THE TASK >> Collect and copy out every line of the data below that contains the string "hashtag".

EXTRACTED INFORMATION >>
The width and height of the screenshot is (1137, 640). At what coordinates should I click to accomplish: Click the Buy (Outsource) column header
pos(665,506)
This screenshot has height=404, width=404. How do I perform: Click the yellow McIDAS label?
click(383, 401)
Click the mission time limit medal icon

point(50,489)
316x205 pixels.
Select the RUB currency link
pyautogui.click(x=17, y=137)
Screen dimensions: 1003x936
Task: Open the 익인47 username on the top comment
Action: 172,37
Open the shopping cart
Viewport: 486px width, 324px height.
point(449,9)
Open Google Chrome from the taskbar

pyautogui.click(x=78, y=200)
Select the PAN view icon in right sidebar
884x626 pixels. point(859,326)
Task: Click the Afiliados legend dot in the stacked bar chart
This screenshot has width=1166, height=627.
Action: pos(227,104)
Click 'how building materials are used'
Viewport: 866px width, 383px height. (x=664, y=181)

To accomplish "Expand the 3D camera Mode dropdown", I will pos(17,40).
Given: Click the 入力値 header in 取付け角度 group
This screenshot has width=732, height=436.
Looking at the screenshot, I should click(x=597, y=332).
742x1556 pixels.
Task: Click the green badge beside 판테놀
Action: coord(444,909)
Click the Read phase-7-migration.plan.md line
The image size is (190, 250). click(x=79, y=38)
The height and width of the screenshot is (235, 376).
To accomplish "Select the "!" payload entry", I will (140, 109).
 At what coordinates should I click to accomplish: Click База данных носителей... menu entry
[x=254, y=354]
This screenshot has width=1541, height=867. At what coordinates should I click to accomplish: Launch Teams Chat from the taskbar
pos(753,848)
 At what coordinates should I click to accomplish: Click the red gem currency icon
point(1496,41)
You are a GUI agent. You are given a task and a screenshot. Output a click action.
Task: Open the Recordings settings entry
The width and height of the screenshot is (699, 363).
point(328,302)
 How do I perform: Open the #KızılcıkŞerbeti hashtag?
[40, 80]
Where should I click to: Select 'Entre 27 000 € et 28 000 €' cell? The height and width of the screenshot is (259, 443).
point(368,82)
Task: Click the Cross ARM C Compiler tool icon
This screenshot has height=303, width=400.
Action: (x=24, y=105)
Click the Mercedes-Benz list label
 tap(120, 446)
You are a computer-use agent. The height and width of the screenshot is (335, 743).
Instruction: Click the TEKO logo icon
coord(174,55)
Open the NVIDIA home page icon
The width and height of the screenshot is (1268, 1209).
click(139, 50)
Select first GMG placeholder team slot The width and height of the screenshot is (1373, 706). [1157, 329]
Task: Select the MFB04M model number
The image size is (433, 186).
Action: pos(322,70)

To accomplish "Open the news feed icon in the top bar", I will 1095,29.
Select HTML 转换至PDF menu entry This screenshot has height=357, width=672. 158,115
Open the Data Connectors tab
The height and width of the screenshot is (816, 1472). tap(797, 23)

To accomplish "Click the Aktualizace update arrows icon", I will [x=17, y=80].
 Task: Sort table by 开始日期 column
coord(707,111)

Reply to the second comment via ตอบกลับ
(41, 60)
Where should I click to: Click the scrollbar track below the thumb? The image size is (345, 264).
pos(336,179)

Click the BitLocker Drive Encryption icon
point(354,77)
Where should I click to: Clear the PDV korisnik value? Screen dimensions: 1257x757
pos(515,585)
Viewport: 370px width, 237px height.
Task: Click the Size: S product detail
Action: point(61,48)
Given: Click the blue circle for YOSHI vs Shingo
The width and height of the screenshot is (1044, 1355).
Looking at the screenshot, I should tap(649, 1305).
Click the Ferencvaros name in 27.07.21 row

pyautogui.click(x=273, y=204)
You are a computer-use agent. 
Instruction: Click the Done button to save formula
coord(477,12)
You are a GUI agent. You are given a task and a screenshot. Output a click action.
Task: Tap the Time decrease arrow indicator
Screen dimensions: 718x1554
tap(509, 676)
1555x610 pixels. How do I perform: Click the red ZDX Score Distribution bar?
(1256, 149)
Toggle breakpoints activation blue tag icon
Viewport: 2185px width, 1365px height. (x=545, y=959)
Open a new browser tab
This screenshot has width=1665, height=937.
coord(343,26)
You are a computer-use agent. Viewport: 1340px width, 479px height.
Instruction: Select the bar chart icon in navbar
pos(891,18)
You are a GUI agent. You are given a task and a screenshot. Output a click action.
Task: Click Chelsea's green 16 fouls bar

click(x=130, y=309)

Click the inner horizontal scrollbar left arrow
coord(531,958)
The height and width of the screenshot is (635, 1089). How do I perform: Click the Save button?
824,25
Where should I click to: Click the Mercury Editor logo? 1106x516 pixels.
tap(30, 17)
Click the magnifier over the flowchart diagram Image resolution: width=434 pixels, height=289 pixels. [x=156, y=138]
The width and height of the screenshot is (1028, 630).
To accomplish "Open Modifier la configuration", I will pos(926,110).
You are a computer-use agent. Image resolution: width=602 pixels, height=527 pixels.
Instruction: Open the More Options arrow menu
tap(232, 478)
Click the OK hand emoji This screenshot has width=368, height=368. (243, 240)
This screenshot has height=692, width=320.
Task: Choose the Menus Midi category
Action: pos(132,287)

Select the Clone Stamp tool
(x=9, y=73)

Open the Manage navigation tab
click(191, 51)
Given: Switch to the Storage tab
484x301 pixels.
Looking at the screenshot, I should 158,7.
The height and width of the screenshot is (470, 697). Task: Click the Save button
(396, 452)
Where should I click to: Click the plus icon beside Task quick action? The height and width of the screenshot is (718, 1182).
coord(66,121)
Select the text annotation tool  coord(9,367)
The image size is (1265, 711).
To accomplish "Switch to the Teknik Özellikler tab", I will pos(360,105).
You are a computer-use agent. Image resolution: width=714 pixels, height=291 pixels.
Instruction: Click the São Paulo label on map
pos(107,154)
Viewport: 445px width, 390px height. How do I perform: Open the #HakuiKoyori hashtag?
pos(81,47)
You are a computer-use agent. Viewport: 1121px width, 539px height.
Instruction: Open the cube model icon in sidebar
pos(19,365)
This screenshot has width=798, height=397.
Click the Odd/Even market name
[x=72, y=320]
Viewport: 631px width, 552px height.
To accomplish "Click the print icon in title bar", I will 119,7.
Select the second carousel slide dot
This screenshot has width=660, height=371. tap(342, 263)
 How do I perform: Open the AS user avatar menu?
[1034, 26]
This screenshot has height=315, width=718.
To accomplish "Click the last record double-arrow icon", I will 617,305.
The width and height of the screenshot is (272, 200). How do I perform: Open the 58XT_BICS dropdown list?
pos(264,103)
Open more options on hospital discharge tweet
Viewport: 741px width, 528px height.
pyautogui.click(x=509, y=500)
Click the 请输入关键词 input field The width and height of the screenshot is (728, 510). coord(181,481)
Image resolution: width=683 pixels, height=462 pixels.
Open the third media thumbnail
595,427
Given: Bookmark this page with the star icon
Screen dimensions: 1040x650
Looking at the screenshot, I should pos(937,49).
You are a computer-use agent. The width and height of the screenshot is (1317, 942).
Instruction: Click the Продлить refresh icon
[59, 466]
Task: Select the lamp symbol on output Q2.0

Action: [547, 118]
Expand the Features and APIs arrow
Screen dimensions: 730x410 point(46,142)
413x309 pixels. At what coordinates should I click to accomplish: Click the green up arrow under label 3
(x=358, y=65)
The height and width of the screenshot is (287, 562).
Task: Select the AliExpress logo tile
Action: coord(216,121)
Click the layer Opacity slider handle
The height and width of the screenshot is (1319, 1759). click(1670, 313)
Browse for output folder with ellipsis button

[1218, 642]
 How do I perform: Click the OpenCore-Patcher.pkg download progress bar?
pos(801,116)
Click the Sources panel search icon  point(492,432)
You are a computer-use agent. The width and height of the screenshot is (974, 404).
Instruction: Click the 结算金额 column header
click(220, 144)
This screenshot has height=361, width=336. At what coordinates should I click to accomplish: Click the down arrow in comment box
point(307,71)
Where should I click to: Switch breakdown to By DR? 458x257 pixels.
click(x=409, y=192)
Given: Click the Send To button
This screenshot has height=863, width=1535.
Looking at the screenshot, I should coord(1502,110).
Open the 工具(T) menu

RESULT OF THIS TASK >>
 How do I perform: Open the #KızılcıkŞerbeti hashtag?
Viewport: 445px width, 390px height. How do I perform: Open the #HakuiKoyori hashtag?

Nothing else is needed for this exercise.